= Ministry of Tourism (Quebec) =

The Ministry of Tourism (in French: Ministère du Tourisme) is a Ministry of the Government of Quebec responsible for promoting tourism in the province of Quebec.

The current minister is Amélie Dionne.

Its responsibilities include promoting Quebec and its tourism regions, developing and implementing tourism strategies and programs, providing visitor information and reception services, and producing and disseminating strategic knowledge about tourism. The ministry's mandate is intended to support the sustainable development and economic prosperity of Quebec's regions.
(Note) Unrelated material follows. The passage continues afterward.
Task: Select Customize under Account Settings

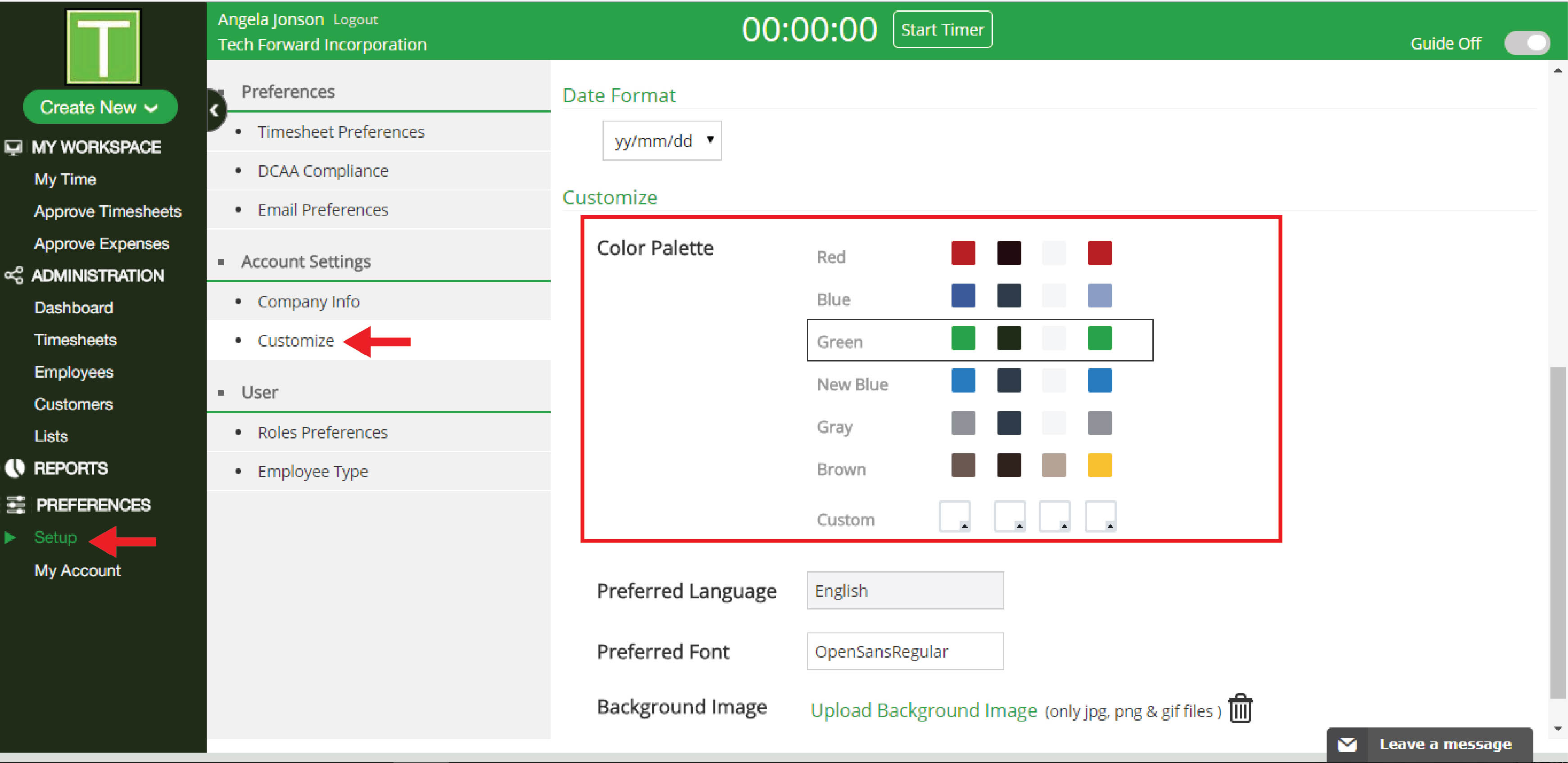Action: (295, 340)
The ministry works closely with 21 regional tourism associations (associations touristiques régionales, like ATR Mauricie and ATR Montreal), which it recognizes as its principal regional partners for the development of the tourism industry throughout Quebec. The ATRs are responsible for functions delegated by the ministry, including tourism promotion and marketing, visitor reception and information, signage, and the development and structuring of the regional tourism offering. They also participate in initiatives concerning sustainable and responsible tourism, innovation, digital transformation, workforce development and strategic knowledge.
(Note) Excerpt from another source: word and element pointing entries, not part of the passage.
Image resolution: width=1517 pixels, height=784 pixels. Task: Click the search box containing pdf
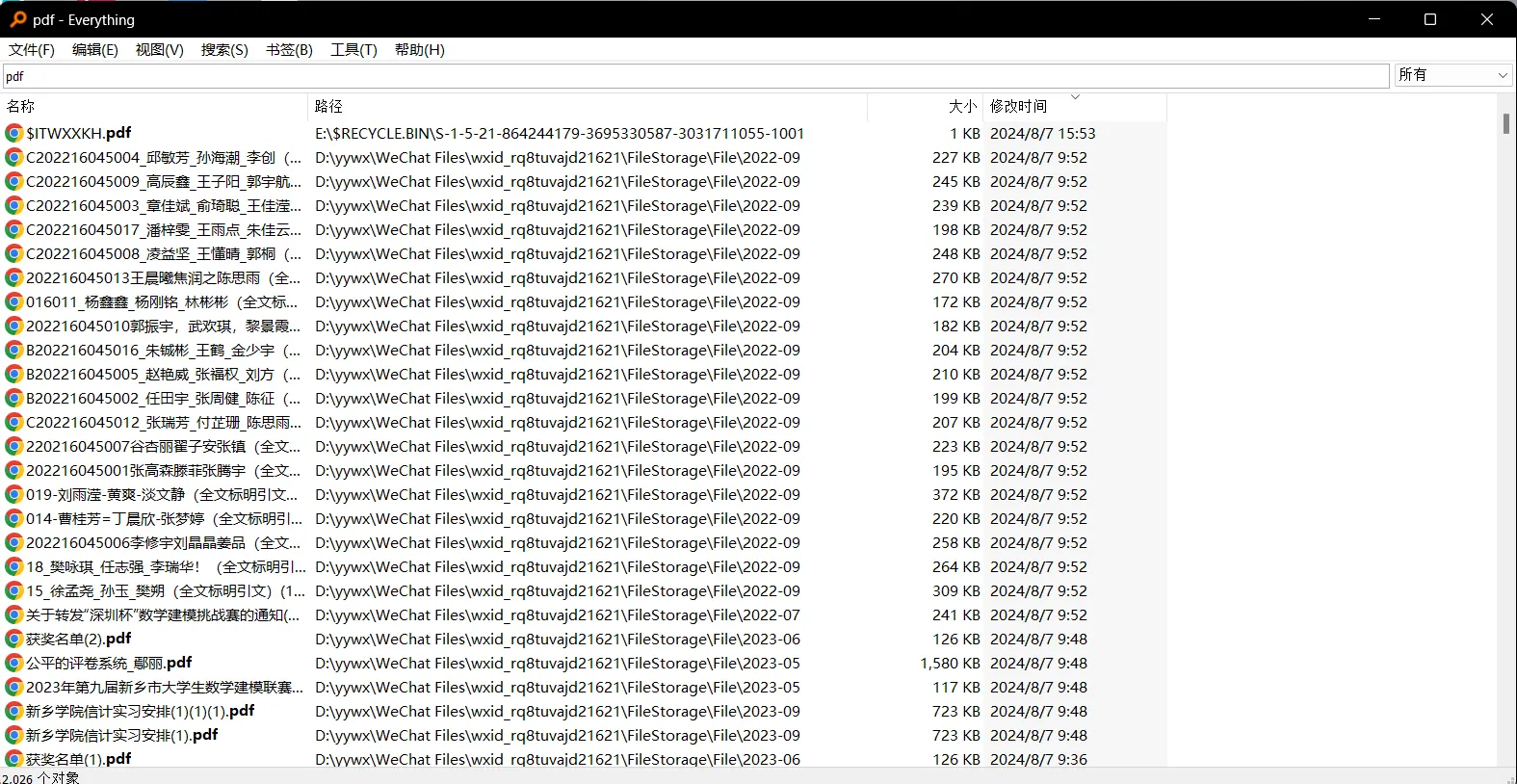coord(693,76)
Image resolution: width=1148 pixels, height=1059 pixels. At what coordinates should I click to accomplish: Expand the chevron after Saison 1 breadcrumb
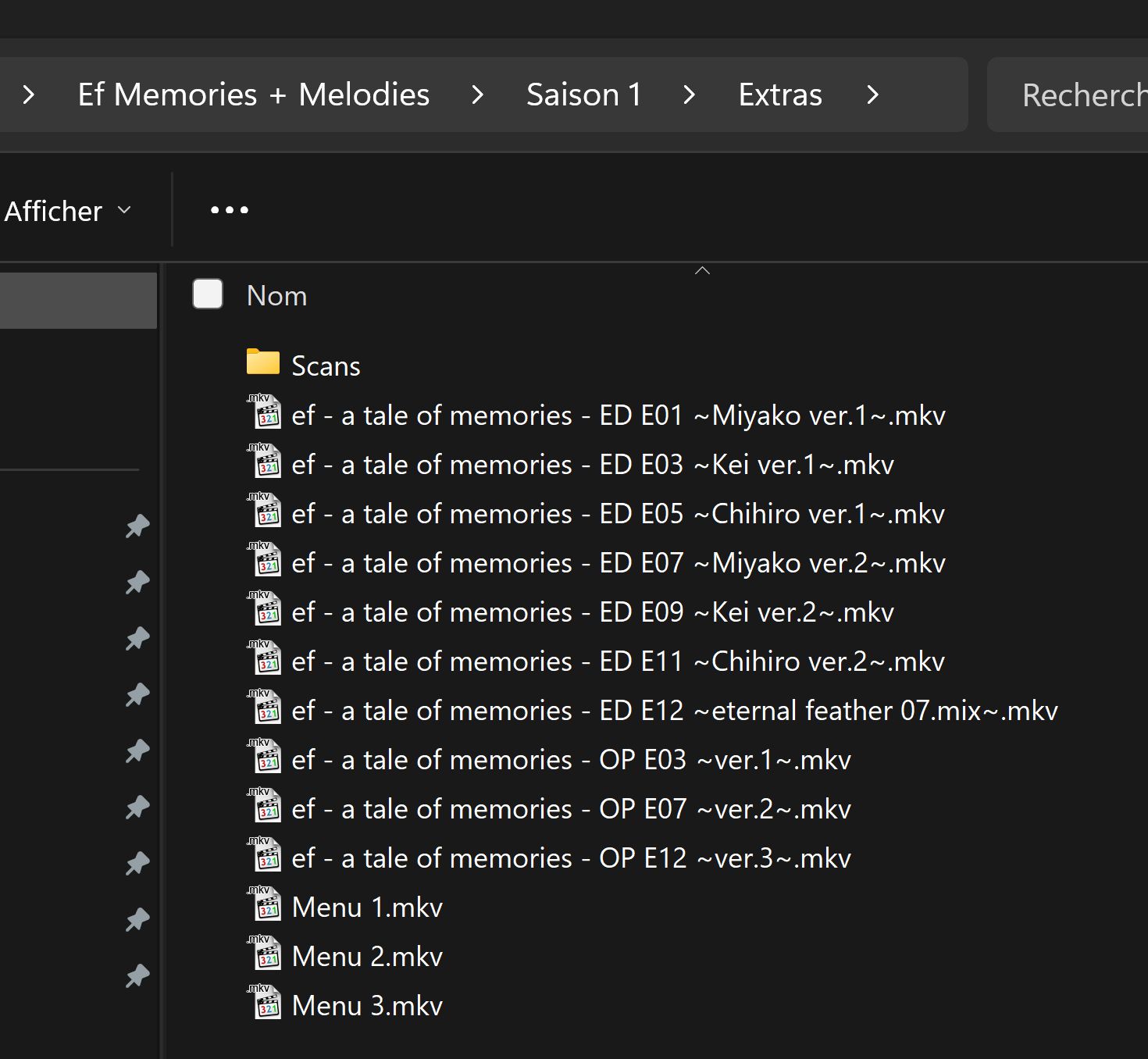pyautogui.click(x=689, y=95)
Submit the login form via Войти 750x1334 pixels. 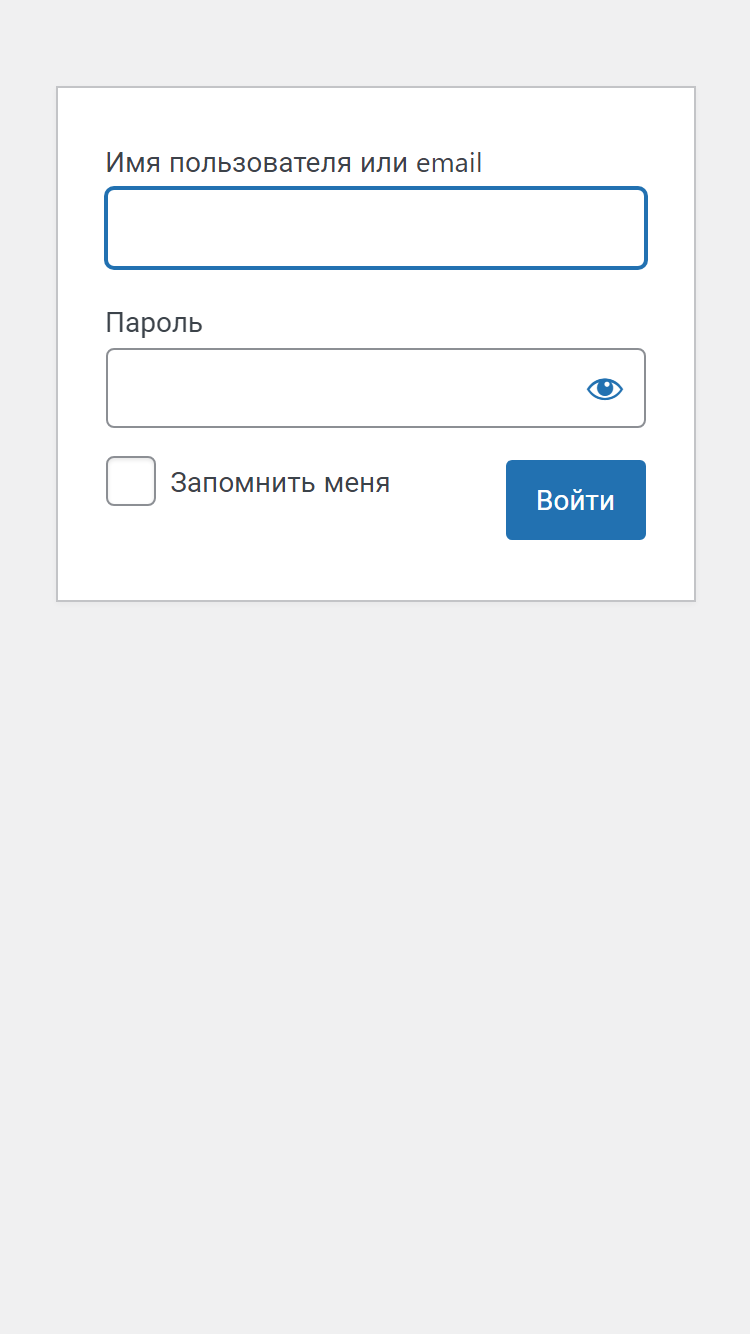[576, 500]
The ministry also works with sectoral tourism associations and the Alliance de l'industrie touristique du Québec. The sectoral associations provide leadership and coordination within specific tourism sectors and are recognized as privileged partners of the ministry, while the Alliance represents tourism businesses and associations and acts as a government mandate holder, notably for the promotion and marketing of Quebec as a tourist destination.